Inclusion Body Myopathy With Paget Disease of Bone and Frontotemporal Dementia Linked to VCP p.Arg155Cys in a Korean Family

Abstract

Missense mutations in the valosin-containing protein (VCP) gene on chromosome 9p13.3-p12 cause inclusion body myopathy with Paget disease of bone and frontotemporal dementia (hereafter referred to as IBMPFD; OMIM 167320). To describe detailed clinical, electrophysiological, biochemical, and neuroimaging findings in IBMPFD linked to VCP p.Arg155Cys in a Korean family. Case series. Clinical, electrophysiological, biochemical, and neuroimaging findings were obtained by direct evaluation and from previous medical records. Tertiary referral hospital. Three affected family members in a Korean family. The clinical features of myopathy, Paget disease of bone, and semantic dementia (a clinical subtype of frontotemporal dementia) in our patients were similar to those of previously reported cases.

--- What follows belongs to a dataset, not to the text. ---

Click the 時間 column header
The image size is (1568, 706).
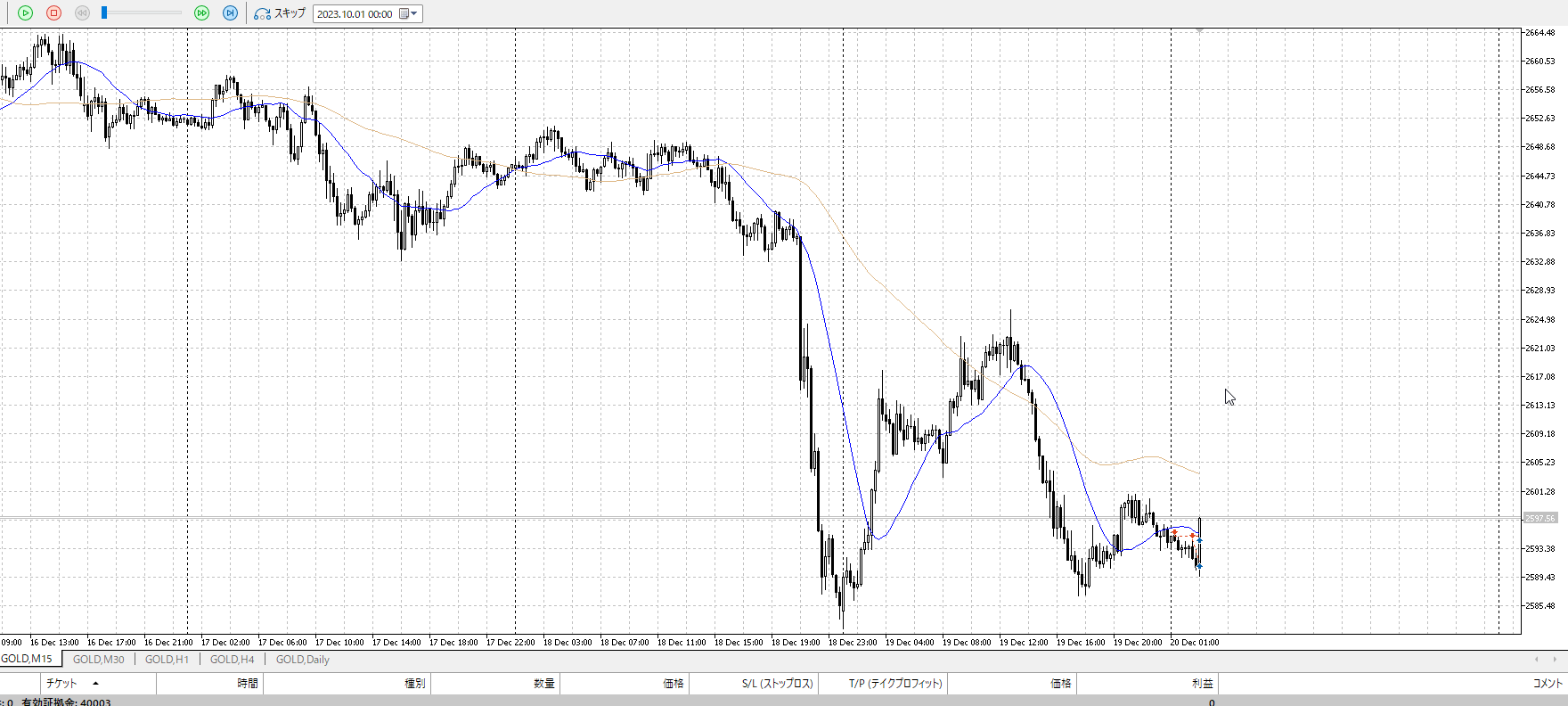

However, the brain magnetic resonance imaging features in our patients, including asymmetric anterior and lateral temporal and inferior parietal atrophy with ventricular dilatation on the affected side, differed from those of previously published features in patients with IBMPFD and in patients with typical semantic dementia who show anterior temporal and frontal atrophy. To our knowledge, this report provides the first documented IBMPFD family in Asia and broadens the phenotypic spectrum of VCP mutation-associated frontotemporal dementia.